Et il lui reproche dans les cinquième et sixième moyens la violation des dispositions de l'article 365 du code de procédure civile, et l'insuffisance de motivation équivalant à son absence en ce qu'il a considéré le plan de propriété numéro 183, registre foncier numéro 138 daté du 16/3/2017 renforçant la demande d'immatriculation comme un titre exécutoire prouvant la validité de la demande d'immatriculation, sans vérifier l'origine de la propriété qui est une condition essentielle selon les dispositions de l'article 3 du code des droits réels, tel qu'établi par la jurisprudence. Alors que le requérant a fondé son opposition sur l'achat par son père Idriss Ben Bouchaïb en produisant l'acte de cette vente et sur l'héritage de son père, et que l'origine est le transfert de la propriété du défunt à l'héritier et celui qui prétend le contraire doit le prouver par une preuve admissible.

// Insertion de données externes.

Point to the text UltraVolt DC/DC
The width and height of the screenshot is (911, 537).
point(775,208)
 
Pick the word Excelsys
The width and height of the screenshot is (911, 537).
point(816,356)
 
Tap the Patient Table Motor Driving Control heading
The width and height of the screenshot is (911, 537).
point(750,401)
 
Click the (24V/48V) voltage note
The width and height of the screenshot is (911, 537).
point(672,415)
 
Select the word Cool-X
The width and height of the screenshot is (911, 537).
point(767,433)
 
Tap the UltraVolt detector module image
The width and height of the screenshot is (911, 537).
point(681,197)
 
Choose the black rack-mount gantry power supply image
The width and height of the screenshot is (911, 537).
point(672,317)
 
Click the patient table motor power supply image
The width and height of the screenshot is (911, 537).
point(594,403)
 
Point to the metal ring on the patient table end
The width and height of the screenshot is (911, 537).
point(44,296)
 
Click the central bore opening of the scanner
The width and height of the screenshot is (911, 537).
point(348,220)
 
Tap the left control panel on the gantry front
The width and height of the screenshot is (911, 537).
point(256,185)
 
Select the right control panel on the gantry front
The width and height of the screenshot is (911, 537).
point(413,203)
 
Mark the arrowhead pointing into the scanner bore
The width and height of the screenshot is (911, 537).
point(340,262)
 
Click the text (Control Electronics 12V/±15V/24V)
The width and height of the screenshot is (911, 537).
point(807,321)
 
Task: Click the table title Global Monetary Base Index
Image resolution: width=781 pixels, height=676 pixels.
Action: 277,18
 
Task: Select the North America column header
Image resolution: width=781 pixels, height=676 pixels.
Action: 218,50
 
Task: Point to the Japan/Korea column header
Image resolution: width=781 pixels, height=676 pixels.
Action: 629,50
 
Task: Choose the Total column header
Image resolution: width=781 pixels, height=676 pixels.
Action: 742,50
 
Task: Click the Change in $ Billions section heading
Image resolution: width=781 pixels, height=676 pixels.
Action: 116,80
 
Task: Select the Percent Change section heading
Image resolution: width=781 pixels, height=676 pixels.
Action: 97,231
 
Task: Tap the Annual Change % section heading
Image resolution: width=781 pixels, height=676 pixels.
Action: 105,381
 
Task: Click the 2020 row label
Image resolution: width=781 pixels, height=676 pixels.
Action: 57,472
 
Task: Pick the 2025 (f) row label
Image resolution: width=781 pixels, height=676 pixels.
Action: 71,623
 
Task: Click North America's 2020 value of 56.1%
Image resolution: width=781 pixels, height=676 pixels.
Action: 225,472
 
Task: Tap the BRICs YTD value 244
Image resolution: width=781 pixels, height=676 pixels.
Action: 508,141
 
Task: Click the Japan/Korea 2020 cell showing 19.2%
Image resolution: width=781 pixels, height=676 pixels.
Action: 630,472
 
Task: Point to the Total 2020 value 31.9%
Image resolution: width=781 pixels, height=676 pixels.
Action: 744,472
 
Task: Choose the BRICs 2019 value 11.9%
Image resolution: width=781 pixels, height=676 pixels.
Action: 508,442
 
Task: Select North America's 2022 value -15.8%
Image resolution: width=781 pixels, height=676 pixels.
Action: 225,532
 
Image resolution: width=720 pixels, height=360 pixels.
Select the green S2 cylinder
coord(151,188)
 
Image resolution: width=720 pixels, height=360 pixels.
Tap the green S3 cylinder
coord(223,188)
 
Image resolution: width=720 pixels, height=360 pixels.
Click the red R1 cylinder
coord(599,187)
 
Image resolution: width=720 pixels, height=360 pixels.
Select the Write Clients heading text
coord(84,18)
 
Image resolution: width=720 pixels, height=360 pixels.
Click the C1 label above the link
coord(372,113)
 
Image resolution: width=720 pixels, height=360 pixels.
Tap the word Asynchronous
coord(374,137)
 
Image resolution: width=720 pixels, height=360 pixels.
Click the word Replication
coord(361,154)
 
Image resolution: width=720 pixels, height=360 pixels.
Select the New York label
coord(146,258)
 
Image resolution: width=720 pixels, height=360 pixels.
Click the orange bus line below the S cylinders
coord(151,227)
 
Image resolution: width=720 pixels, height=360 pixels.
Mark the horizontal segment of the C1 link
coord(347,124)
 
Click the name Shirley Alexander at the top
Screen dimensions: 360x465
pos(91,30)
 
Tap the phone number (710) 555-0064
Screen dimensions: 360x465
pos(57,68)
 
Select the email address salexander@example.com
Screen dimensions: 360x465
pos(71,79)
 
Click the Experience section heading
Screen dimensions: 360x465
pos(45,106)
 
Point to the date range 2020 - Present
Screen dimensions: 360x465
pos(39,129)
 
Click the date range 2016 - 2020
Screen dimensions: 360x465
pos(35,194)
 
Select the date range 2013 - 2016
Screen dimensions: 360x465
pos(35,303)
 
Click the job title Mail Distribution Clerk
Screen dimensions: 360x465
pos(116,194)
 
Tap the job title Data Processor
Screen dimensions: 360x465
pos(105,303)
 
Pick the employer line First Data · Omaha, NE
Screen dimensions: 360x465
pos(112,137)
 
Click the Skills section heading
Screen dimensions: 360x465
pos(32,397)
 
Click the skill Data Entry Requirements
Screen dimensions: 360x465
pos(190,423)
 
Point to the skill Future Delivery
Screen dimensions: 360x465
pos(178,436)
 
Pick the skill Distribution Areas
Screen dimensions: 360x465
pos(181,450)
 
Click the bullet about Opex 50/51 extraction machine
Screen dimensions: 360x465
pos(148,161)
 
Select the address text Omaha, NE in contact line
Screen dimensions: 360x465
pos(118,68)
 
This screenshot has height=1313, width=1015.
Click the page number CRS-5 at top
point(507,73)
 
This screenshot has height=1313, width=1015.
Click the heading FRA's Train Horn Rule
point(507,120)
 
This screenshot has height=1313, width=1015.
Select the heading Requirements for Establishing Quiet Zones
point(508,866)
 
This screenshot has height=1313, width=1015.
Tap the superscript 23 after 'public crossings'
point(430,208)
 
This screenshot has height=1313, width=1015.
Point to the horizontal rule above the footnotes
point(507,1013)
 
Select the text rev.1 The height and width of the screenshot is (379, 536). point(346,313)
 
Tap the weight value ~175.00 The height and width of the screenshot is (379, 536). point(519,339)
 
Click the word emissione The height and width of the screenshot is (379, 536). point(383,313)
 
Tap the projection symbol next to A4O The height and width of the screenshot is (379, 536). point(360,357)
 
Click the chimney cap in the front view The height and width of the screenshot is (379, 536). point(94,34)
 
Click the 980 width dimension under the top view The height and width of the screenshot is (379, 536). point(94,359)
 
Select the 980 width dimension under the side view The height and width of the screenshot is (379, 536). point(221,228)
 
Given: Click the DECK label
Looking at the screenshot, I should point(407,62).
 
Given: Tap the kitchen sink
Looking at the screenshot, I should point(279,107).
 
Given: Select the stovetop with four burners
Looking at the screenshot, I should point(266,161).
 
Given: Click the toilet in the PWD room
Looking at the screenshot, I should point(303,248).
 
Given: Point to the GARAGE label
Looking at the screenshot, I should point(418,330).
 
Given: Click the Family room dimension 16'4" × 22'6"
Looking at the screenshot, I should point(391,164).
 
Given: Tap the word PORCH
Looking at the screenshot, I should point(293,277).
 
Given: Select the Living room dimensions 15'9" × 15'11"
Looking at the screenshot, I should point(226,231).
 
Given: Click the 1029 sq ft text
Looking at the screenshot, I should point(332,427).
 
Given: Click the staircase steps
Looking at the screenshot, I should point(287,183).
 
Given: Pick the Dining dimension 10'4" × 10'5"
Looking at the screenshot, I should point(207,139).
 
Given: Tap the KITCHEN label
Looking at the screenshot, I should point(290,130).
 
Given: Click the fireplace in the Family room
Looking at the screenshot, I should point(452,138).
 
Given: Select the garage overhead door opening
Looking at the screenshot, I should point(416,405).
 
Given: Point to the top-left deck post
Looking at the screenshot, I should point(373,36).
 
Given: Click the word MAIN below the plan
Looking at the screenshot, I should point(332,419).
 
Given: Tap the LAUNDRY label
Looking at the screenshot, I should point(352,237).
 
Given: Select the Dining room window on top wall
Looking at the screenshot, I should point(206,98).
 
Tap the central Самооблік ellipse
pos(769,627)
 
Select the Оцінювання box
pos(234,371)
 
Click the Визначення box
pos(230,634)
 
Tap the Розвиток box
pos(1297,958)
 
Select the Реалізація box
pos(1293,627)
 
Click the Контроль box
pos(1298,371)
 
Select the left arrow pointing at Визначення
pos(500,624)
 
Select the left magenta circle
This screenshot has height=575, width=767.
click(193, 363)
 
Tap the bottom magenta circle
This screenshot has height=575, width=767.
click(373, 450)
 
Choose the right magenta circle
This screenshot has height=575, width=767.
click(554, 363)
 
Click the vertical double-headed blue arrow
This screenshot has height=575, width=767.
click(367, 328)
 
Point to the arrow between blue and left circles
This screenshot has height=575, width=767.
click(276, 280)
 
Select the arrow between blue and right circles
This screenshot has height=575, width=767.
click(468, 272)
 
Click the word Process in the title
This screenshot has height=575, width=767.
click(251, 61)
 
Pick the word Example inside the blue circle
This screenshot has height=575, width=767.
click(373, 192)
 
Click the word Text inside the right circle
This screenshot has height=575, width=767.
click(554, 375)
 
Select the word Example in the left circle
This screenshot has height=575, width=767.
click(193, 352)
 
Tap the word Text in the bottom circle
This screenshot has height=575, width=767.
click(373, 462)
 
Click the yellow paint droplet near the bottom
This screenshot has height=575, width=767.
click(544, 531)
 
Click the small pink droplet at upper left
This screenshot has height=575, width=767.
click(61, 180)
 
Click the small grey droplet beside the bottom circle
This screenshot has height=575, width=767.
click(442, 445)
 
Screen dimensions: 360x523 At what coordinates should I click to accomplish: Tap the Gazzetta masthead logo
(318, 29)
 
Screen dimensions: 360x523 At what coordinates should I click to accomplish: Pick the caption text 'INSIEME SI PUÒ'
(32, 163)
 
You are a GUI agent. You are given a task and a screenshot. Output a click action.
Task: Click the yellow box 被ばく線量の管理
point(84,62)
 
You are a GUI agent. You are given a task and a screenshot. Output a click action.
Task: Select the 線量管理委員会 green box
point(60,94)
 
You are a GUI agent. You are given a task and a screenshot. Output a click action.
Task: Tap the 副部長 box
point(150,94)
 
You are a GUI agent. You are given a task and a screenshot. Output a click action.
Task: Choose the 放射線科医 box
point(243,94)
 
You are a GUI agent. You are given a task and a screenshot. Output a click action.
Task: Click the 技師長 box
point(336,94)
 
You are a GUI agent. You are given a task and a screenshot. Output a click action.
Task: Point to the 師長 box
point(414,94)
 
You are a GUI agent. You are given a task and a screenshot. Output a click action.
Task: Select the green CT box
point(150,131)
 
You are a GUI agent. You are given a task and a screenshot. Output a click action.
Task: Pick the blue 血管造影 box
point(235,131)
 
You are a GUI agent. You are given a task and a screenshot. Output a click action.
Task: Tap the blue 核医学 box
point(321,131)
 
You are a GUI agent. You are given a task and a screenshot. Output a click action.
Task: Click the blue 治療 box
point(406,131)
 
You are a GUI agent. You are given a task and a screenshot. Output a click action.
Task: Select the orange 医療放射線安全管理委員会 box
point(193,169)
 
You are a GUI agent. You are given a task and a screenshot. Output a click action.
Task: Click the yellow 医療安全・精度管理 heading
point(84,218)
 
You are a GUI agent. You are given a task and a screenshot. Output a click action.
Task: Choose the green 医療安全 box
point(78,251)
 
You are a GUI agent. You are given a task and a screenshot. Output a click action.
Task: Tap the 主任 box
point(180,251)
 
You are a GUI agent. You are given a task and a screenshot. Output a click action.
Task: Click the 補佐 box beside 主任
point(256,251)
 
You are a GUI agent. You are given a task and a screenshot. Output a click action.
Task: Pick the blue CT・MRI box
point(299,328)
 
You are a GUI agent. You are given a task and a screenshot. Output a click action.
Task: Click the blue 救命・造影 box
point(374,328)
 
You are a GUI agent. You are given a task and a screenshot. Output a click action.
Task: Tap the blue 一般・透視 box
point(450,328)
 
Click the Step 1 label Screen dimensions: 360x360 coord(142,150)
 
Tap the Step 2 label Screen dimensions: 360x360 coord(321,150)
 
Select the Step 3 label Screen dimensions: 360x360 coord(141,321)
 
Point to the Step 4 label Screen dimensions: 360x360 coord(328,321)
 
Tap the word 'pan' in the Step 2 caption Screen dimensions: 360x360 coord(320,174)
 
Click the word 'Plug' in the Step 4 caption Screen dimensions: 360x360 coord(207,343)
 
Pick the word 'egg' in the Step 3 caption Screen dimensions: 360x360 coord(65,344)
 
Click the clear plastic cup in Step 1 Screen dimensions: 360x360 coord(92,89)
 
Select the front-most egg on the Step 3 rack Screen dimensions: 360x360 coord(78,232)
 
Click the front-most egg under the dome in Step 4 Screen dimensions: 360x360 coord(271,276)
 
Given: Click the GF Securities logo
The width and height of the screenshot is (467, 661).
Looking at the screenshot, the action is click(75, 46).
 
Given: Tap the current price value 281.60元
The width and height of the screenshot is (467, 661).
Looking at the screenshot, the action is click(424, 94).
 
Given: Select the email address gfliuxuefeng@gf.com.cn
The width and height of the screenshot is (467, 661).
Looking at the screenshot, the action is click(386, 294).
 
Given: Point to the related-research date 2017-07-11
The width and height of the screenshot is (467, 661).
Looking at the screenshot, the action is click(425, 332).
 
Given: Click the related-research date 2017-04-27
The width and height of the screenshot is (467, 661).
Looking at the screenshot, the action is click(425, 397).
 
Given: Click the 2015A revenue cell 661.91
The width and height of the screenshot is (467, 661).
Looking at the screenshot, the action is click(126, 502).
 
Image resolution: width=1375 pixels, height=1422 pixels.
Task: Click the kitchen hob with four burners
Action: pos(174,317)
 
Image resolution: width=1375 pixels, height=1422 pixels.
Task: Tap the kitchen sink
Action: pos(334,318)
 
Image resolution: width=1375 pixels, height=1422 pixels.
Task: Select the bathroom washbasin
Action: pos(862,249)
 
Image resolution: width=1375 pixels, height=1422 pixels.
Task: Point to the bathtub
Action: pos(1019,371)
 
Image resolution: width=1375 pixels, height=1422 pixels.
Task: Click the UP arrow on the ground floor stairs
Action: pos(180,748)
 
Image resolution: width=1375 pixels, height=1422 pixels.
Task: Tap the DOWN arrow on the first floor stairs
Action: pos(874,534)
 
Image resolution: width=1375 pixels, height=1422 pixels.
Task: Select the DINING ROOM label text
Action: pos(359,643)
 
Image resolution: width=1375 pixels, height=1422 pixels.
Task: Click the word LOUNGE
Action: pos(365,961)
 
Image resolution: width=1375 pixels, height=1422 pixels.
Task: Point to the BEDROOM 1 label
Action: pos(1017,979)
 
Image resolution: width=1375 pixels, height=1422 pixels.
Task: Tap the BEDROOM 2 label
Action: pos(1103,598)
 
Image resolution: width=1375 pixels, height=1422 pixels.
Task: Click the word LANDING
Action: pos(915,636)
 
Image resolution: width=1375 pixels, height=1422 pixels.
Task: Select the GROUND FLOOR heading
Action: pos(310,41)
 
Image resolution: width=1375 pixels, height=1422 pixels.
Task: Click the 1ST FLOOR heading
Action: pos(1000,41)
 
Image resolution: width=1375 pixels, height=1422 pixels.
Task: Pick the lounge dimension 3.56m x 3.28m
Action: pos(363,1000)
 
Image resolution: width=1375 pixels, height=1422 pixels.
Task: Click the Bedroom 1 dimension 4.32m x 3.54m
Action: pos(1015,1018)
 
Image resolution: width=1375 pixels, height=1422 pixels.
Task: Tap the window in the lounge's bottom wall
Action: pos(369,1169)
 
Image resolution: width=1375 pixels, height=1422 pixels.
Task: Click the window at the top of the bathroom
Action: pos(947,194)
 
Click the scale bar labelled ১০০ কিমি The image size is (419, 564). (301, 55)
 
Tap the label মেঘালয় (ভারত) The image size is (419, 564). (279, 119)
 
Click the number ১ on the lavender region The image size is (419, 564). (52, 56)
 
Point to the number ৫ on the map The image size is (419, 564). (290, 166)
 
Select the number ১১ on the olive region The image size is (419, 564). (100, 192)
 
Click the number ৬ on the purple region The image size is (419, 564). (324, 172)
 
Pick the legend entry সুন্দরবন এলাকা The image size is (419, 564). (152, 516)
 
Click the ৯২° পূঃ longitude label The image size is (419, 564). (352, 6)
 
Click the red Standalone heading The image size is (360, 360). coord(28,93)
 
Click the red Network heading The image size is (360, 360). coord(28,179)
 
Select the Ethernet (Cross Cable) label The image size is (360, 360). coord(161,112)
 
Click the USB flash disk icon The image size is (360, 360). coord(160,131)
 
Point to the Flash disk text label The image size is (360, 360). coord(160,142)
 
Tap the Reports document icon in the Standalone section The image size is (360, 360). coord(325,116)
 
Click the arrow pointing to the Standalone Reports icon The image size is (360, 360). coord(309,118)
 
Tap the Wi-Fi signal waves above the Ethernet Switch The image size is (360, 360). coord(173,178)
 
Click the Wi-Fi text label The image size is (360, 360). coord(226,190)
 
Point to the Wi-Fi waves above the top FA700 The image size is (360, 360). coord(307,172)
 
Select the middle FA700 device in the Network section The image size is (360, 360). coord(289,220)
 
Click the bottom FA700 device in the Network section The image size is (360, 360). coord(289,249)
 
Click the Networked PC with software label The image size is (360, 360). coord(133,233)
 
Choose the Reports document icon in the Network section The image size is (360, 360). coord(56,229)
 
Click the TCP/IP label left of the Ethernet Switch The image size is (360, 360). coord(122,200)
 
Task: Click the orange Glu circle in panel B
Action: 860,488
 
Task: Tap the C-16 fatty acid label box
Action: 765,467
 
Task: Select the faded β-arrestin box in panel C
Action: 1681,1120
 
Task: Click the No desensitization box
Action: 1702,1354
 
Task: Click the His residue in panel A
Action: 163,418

Mais en réponse aux moyens ci-dessus pris ensemble en raison de leur interférence, considérant que le requérant est intimé dans l'arrêt attaqué, il est présent par son mémoire d'appel, et le tribunal n'est pas tenu de lui notifier une copie de la note de réponse des intimés, tant qu'elle ne contient aucun argument nouveau ou n'est jointe à des preuves produites pour la première fois pour y répondre, d'une part, et d'autre part, considérant que le requérant est opposant à la demande d'immatriculation objet du litige, il est le demandeur tenu de prouver sa propriété ou sa possession de ce sur quoi il s'oppose, et que la mise en œuvre des mesures complémentaires d'instruction dans l'affaire, y compris la visite des lieux du litige, est laissée à l'appréciation du tribunal, qui n'y a recours que si cela est nécessaire pour trancher le litige conformément aux dispositions des articles 34 et 43 de la loi sur l'immatriculation foncière, et qu'en vertu de l'article 50 du code des droits réels : "Si une personne étrangère non copartageante possède un bien foncier d'une possession remplissant ses conditions, et qu'elle a duré sans interruption dix années complètes, et que le propriétaire est resté sans s'opposer sans empêchement ni excuse, alors elle acquiert par sa possession la propriété du bien immobilier". Par conséquent, le tribunal, ayant le pouvoir d'apprécier les preuves qui lui sont soumises et d'en déduire sa décision, lorsqu'il a motivé sa décision en disant : "Et que le père de l'opposant (M.H) avec son frère Mohamed Ben (B.M) a acheté du vendeur (J.B) la totalité de la moitié d'une parcelle de terre appelée "(M)" d'une superficie de 5 hectares durant l'année 1936, il n'y a pas de preuve au dossier indiquant que cette parcelle est restée entre les mains de la partie acheteuse et a été possédée après lui par ses successeurs", il résulte de ce qui est mentionné que l'arrêt attaqué est motivé d'une motivation suffisante et ne viole pas les dispositions invoquées, et les moyens sont par conséquent non fondés.

Pour ces motifs

La Cour de cassation a statué sur l'irrecevabilité de la demande en la forme à l'encontre de Bouchaïb (L) et sur sa recevabilité en la forme et son rejet au fond à l'encontre des autres et a mis les dépens à la charge du requérant.

Et c'est ainsi qu'a été rendu l'arrêt et prononcé à l'audience publique tenue à la date mentionnée ci-dessus dans la salle d'audience ordinaire de la Cour de cassation à Rabat. La formation de jugement était composée du président de chambre Monsieur Hassan Mounassif président et des conseillers Messieurs Mohamed Israji, rapporteur, et Mohamed Chafi, Abdelwahab Aflani et Samir Redwane membres, et en présence du procureur général Monsieur Rachid Sadouk et avec l'assistance de la greffière Madame Ibtissam Zougari.

Royaume du Maroc

Conseil Supérieur du Pouvoir Judiciaire

Cour de cassation

Traduction automatique fournie à titre indicatif. Seul le texte original en arabe fait foi.
Source : Portail officiel de la jurisprudence — CSPJ

Source : Cour de cassation – Base Open Data « Judilibre » & « Légifrance ».